米朝首脳会談の準備のため北朝鮮を訪れたアメリカ国務省の高官がNHKのインタビューに応じ、首脳会談の開催地について、実務的な理由からシンガポールを選んだと説明するとともに、「会談までにやるべきことが多く残されている。現実的姿勢で臨む」と述べ、北朝鮮が非核化に応じるか動向を注視する考えを示しました。

インタビューに応じたのは、米朝首脳会談の準備のためポンペイオ国務長官とともに北朝鮮を訪れ、10日に帰国したアメリカ国務省のナウアート報道官です。

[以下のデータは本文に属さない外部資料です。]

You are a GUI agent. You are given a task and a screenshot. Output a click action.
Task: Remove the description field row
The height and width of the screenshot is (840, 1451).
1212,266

ワシントンで行われたNHKとのインタビューで、ナウアート報道官は、首脳会談の開催地に決まったシンガポールについて、「数多くの記者や政府当局者が集まる大規模で重要な会議を滞りなく行うことができる施設が整っていることが必要で、シンガポールは完璧な場所だ」と述べ、トランプ大統領の意向も踏まえ韓国と北朝鮮の軍事境界線にあるパンムンジョム(板門店)も検討したものの、実務的な理由で最終的にシンガポールに決まったと説明しました。

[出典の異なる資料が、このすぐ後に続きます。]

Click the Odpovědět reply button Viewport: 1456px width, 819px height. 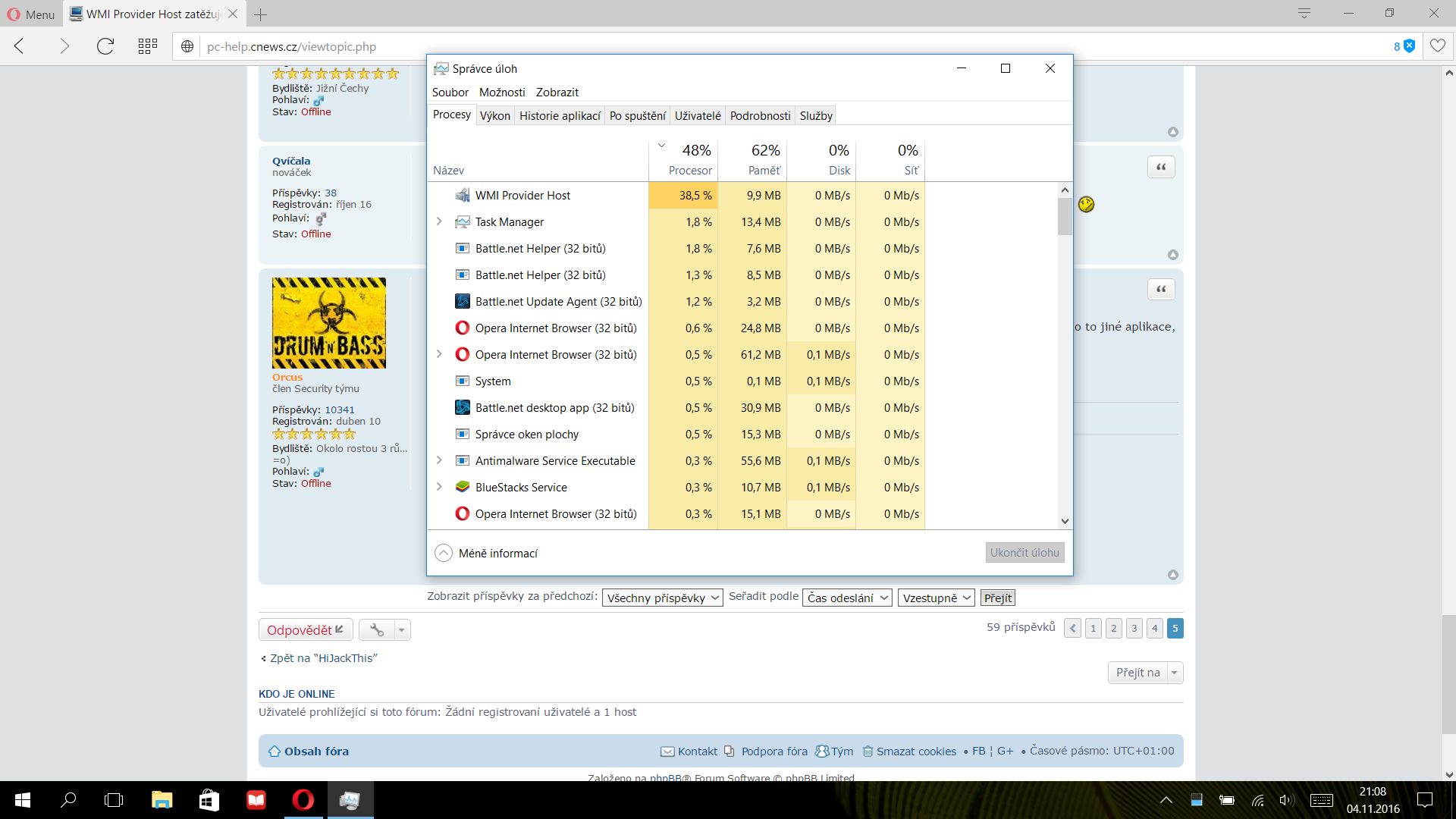click(305, 629)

そのうえでナウアート報道官は、「われわれの期待が何か、北朝鮮に明確に伝えている。完全かつ検証可能で不可逆的な非核化だ」と述べ、トランプ大統領が会談でキム・ジョンウン(金正恩)朝鮮労働党委員長に具体的な行動を要求すると強調しました。

そして、「会談までにやるべきことが多く残されている。われわれは目を見開き、現実的姿勢で臨む」と述べ、首脳会談に向けて北朝鮮と引き続き協議を行う必要があると指摘し、アメリカが求める非核化に応じるか、北朝鮮の動向を注視する考えを示しました。

また、ナウアート報道官は日本人の拉致の問題について、ポンペイオ長官が今回の北朝鮮訪問で取り上げたか明らかにしませんでしたが、「われわれはあなたたちの悲しみを共有している」と述べ、拉致問題についても重視していると強調しました。